─── VORLIEGENDER TEXT ───

# Hallo Corsair lebt ihr noch alle?



## poiu (28. April 2012)

Hi,



was ist denn hier los, so wie ich das sehe war die letzte Antwort eines Corsair Mitarbeiters hier im Februar 


http://extreme.pcgameshardware.de/corsair/191696-corsair-sp2200-nerviger-pfeifton.html


danach keinerlei Reaktion 


Also da kann man das Forum hier gleich Schließen.


Grüße
Thomas


----------



## longtom (28. April 2012)

Sehe ich auch so ! Hatte auch seit Februar eine anfrage am laufen und keinerlei Reaktion ,nu hab ich mich selber mit Corsair Niederlande in Verbindung gesetzt und die RMA is schon durch.


----------



## iNsTaBiL (28. April 2012)

http://extreme.pcgameshardware.de/corsair/191696-corsair-sp2200-nerviger-pfeifton.html

hab mal n bischen was zusammengereimt...vllt. hilfts ja


----------



## turbosnake (28. April 2012)

Das komische ist vorallem er logt sich ein, aber sowohl im Luxx als auch hier kommen seit mind. 1 Moant keine Posts mehr von ihm. Das kann man ja alles ohne Probleme nachschauen.
Jedenfalls finde ich sowas nicht nett.


----------



## poiu (28. April 2012)

Ich finde das ganze sehr Merkwürdig, vielleicht Umstrukturierung oder der eine Mitarbeiter ist einfach überarbeitet! und man hat ihm die Foren aufgedrückt?!?



 Auf alle fälle nicht gut für denn Verbraucher 


liest mal das die verweisen bei HWluxx schon seit Anfang des Jahres  auf RMA Kontakt Formular 


http://www.hardwareluxx.de/community/members/bluebeard-109333/


----------



## kühlprofi (28. April 2012)

Ich würde halt den offiziellen Weg gehen.
Klar ist es ärgerlich hier lange auf eine Antwort zu warten, aber das ist halt auch das PCGH-Forum und nicht das Corsair-Forum.
Corsair ist ja nicht verpflichtet hier Support zu leisten


----------



## hirschi-94 (28. April 2012)

> Corsair ist ja nicht verpflichtet hier Support zu leisten



Corsair sollte sich aber verpflichtet fühlen sich hier um die Anliegen zu kümmern.

Zweitens wirft der zur Zeit magere Support ein weniger gutes Licht auf die Marke, was den ein oder anderen überlegen lässt nicht doch zu Konkurrenzprodukten zu greifen.


----------



## poiu (28. April 2012)

Dito



Ich denke schon das Corsair hier Verpflichtet zu antwortet, dies Support Forum ist auf Wunsch von Corsair Entstanden,
sonst einfach hier zu machen


----------



## kühlprofi (28. April 2012)

hirschi-94 schrieb:


> Corsair sollte sich aber verpflichtet fühlen sich hier um die Anliegen zu kümmern.
> 
> Zweitens wirft der zur Zeit magere Support ein weniger gutes Licht auf die Marke, was den ein oder anderen überlegen lässt nicht doch zu Konkurrenzprodukten zu greifen.

─── EXTRAHIERTE ANGABEN ───

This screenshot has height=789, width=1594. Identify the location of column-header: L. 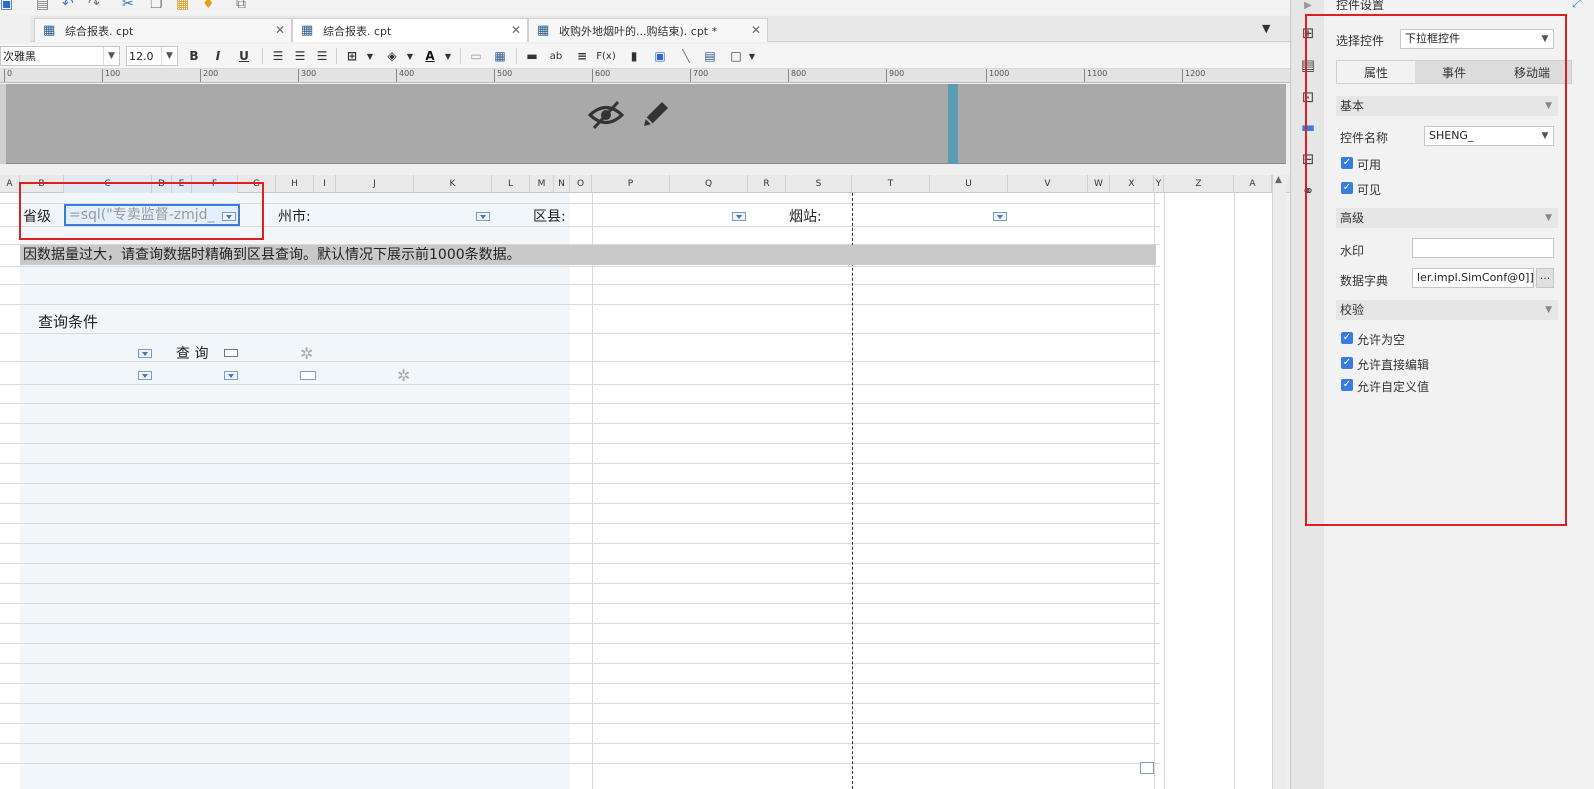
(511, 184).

───
─── EXTRAHIERTE ANGABEN ───

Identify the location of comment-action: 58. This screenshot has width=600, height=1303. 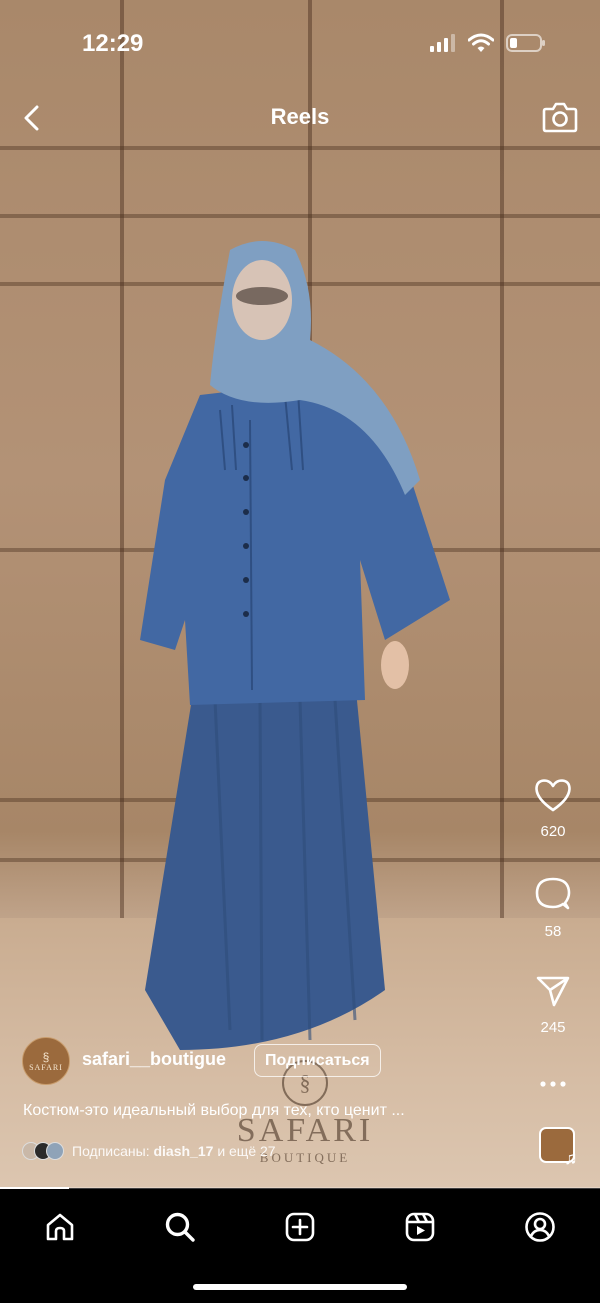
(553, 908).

───

**AUFGABE 1**:
Beantworte anhand der Forumsdiskussion über den Corsair-Support die folgenden Fragen:
(a) In welchem Monat kam laut dem ersten Beitrag von poiu die letzte Antwort eines Corsair-Mitarbeiters?
(b) Mit welcher Corsair-Niederlassung hat sich longtom selbst in Verbindung gesetzt?
(c) In welchem Forum wird laut kühlprofi diskutiert, und in welchem Forum nicht?
**AUFGABE 2**: Setze die Forumsdiskussion über den Corsair-Support nach dem letzten gezeigten Satz fort.

**ANTWORT 1**:
(a) Im Februar.
(b) Mit Corsair Niederlande.
(c) Im PCGH-Forum und nicht im Corsair-Forum.

**ANTWORT 2**:
 
Ja klar wirft es kein gutes Licht auf die Marke. Doch PCGH ist nicht die Welt.
Kriegst du keinen Support wenn du dich direkt bei Corsair meldest? Ich finde es ja auch nicht toll, was hier abläuft, wie du sagst einfach mal zu machen hier - vielleicht wird dann ja mal reagiert.



> Ich denke schon das Corsair hier Verpflichtet zu antwortet, dies Support Forum ist auf Wunsch von Corsair Entstanden,
> sonst einfach hier zu machen


Jo wird wohl so sein, dass es auf Wunsch von Corsair entstanden ist - aber wohl auf frewilliger Basis, oder haben sie mit PCGH einen Vertrag abgeschlossen hier Arbeitszeit investieren zu müssen?


----------



## poiu (28. April 2012)

Ich meinte die sind an PCGH & HXluxx heran getreten und bestimmt gibt es einen Vertrag,  Prinzipiell sind die Hintergründe sogar irrelevant und PCGH hat hier einen eher unwichtigen Stellenwert aus Sicht des Konsumenten.


  wenn man so etwas betreibt dann hat man auch  eine  Verantwortung hier Übernommen, nicht mehr und nicht weniger, oder bist du andere Meinung? 



  Und eine Benachrichtigung " wir machen hier zu", "zeitweise Down" oder ähnliches  ist nicht viel Arbeit!


 Aber eine Plattform anzubieten und dann die User im Regen stehen zu lassen ist einfach Peinlich für eine Marke wie Corsair!


my two cent


----------



## kühlprofi (28. April 2012)

poiu schrieb:


> Ich meinte die sind an PCGH & HXluxx heran getreten und bestimmt gibt es einen Vertrag,  Prinzipiell sind die Hintergründe sogar irrelevant und PCGH hat hier einen eher unwichtigen Stellenwert aus Sicht des Konsumenten.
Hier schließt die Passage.